Parents (to your child): 21 We used to be slaves to Pharaoh in Egypt, but then the Eternal delivered us with overwhelming power. 22 He sent amazing and awful signs and omens to torment the Egyptians, Pharaoh, and his royal court—right before our eyes! 23 He brought us out of there so He could bring us here and give us the land He promised to our ancestors. 24 He commanded us to remember all these rules to show that we fear Him, our God, so that things will always go well for us and so that we can keep living here as we are now. 25 If we carefully obey everything the Eternal our God has commanded us, then we’ll be living as we should, in righteousness and in right relationship with Him.

Hebrews 2:1-10

That is why we ought to pay even closer attention to the voice that has been speaking so that we will never drift away from it. For if the words of instruction and inspiration brought by heaven’s messengers were valid, and if we live in a universe where sin and disobedience receive their just rewards, then how will we escape destruction if we ignore this great salvation? We heard it first from our Lord Jesus, then from those who passed on His teaching. God also testifies to this truth by signs and wonders and miracles and the gifts of the Holy Spirit lighting on those He chooses.

This letter is punctuated with passages that sound an alarm: danger, both imminent and eternal, is at hand. The real danger is the gentle erosion of rock-solid commitments.

How often it happens! A person makes a decision to follow Jesus. He practically explodes with joy. Then life happens and the invisible forces that shape culture in our world—the idols of consumerism, relativism, and materialism—begin their exacting work to shape us into an image that no longer reflects our Savior. Over and over again, the writer warns us to be careful. Don’t neglect this great salvation. Make sure the anchor holds.
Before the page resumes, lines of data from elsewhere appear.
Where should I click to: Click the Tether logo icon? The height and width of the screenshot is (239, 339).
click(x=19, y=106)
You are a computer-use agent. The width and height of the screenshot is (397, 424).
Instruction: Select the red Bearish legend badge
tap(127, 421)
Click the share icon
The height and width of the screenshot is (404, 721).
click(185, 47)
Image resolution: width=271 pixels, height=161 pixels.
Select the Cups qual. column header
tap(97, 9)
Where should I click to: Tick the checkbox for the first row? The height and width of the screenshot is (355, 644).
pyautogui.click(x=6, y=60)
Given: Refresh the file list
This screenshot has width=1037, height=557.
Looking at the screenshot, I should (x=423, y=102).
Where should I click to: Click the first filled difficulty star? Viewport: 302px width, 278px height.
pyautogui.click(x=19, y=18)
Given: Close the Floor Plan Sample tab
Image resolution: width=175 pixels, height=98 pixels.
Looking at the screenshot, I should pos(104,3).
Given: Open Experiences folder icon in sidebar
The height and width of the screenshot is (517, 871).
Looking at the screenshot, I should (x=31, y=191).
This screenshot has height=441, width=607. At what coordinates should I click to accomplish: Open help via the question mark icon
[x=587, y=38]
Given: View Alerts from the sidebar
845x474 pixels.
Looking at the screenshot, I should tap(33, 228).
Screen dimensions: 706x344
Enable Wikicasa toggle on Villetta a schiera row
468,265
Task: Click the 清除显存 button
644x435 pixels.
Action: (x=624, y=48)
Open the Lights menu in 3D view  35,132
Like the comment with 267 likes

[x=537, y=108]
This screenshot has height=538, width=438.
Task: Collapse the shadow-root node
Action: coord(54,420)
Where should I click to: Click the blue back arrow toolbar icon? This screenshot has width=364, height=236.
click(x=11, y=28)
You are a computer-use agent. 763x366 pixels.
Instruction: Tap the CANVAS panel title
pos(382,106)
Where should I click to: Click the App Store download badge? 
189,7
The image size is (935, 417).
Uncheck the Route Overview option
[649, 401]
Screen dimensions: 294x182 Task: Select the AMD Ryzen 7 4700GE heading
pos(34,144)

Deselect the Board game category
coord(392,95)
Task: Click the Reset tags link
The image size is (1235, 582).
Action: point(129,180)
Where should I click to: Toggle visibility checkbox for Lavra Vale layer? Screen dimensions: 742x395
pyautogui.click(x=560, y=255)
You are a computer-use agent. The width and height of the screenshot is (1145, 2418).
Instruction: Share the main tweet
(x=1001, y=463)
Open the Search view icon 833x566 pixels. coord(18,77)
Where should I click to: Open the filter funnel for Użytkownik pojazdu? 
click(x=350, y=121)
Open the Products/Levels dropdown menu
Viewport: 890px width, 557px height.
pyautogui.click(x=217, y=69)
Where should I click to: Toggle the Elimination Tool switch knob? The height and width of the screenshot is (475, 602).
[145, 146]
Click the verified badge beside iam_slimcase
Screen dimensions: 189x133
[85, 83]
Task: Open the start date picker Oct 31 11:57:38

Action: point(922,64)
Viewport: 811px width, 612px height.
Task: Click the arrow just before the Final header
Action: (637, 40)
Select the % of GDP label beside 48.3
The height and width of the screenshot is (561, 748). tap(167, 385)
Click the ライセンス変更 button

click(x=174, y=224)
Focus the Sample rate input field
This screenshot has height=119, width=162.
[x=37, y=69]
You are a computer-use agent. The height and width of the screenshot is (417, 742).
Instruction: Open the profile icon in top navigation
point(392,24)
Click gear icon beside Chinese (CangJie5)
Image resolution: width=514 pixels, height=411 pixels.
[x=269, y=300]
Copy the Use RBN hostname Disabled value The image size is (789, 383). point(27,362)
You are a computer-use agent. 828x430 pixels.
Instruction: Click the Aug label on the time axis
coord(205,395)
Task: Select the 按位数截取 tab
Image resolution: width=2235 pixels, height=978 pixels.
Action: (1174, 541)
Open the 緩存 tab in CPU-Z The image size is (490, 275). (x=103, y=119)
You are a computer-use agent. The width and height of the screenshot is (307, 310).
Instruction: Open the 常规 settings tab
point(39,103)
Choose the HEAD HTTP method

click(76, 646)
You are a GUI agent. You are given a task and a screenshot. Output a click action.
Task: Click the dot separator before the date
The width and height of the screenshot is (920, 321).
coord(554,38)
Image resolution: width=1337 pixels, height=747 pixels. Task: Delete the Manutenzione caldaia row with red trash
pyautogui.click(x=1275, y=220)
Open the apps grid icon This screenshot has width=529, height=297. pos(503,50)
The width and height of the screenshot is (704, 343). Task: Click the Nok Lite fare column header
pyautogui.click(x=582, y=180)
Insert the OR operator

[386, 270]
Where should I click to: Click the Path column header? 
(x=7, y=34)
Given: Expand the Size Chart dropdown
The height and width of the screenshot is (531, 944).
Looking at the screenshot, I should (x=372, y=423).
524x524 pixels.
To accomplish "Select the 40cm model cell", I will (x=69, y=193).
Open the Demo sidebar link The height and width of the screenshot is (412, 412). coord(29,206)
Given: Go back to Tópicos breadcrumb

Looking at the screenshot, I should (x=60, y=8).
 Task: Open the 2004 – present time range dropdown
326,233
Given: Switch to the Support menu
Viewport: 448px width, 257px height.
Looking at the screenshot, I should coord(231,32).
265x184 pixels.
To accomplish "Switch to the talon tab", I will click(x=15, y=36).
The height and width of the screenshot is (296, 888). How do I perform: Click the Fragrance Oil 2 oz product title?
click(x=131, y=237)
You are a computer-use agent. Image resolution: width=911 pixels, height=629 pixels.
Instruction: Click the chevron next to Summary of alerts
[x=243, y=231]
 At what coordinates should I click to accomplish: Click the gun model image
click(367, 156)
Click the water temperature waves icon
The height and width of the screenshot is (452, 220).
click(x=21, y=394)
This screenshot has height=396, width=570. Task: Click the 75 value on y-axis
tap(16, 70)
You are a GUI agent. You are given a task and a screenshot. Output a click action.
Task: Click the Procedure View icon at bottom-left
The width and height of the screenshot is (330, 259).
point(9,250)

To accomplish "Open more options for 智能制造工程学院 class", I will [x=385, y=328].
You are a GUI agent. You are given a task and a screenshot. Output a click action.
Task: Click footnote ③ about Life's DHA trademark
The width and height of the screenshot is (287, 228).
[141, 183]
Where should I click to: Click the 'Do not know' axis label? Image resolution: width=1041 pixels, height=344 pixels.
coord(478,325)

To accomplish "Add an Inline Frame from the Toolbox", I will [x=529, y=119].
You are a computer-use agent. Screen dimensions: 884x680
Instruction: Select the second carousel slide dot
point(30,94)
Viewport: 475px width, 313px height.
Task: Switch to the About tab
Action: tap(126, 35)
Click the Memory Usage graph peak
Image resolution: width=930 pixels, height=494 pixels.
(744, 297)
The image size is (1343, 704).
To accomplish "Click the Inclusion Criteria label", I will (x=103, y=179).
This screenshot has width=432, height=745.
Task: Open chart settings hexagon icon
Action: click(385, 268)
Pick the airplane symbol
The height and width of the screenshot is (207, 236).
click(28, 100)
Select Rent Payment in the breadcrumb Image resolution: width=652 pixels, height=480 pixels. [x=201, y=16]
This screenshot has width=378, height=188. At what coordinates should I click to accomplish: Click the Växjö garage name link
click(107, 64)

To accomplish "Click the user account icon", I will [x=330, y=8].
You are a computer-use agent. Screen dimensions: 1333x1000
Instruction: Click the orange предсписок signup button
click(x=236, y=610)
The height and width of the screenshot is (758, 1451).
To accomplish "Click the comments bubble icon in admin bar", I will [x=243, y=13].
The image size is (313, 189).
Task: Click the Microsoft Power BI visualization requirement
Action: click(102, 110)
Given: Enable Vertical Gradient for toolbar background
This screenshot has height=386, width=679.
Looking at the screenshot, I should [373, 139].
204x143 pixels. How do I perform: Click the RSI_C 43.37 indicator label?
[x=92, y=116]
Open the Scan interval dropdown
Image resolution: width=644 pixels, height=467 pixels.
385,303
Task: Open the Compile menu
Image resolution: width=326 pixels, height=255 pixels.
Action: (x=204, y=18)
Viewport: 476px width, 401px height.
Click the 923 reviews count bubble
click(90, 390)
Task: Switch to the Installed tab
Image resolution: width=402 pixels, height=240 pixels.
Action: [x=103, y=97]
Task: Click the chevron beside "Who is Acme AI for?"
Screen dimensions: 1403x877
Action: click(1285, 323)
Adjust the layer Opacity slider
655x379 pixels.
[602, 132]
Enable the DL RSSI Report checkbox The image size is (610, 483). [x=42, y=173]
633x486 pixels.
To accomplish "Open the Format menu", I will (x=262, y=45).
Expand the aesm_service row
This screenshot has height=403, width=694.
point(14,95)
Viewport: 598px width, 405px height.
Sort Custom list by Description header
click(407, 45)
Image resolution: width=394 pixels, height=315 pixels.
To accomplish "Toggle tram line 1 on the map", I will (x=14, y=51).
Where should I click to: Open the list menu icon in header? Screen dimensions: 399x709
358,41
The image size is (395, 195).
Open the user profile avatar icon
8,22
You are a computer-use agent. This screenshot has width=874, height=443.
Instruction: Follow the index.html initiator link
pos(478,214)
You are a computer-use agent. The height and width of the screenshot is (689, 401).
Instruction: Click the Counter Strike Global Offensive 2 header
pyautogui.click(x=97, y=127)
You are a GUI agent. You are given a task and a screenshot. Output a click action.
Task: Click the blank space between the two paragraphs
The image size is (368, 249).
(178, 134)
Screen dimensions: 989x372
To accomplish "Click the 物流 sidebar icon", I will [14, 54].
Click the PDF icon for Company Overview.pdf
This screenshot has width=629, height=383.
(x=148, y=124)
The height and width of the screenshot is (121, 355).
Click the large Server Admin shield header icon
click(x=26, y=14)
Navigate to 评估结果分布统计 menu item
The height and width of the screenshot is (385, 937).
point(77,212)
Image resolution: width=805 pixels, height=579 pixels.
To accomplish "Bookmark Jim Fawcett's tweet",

Now clearly God didn’t set up the heavenly messengers to bring the final word or to rule over the world that is coming. I have read something somewhere:

I can’t help but wonder why You care about mortals
    or choose to love the son of man.
7-8 Though he was born below the heavenly messengers,
    You honored the son of man like royalty,
    crowning him with glory and honor,
Raising him above all earthly things,
    placing everything under his feet.[a]

When God placed everything under the son of man, He didn’t leave out anything. Maybe we don’t see all that happening yet; but what we do see is Jesus, born a little lower than the heavenly messengers, who is now crowned with glory and honor because He willingly suffered and died. And He did that so that through God’s grace, He might taste death on behalf of everyone.

Here is God’s Son: Creator, Sustainer, Great High Priest. Jesus has to take on our feeble flesh and suffer a violent death. He suffers for what we need.

10 It only makes sense that God, by whom and for whom everything exists, would choose to bring many of us to His side by using suffering to perfect Jesus, the founder of our faith, the pioneer of our salvation.

John 1:19-27

Before Jesus comes along, many wonder whether John the Baptist might be the Anointed One sent by God. But when Jesus appears in the wilderness, John points others to Him. John knows his place in God’s redemptive plan: he speaks God’s message, but Jesus is the Word of God. John rejects any messianic claim outright. Jesus, though, accepts it with a smile, but only from a few devoted followers—at least at first. Of course John is crucial to the unfolding drama, but he isn’t the long awaited One sent to free His people. He preaches repentance and tells everybody to get ready for One greater to come along. The One who comes will cleanse humanity in fire and power, he says. John even urges some of his followers to leave him and go follow Jesus.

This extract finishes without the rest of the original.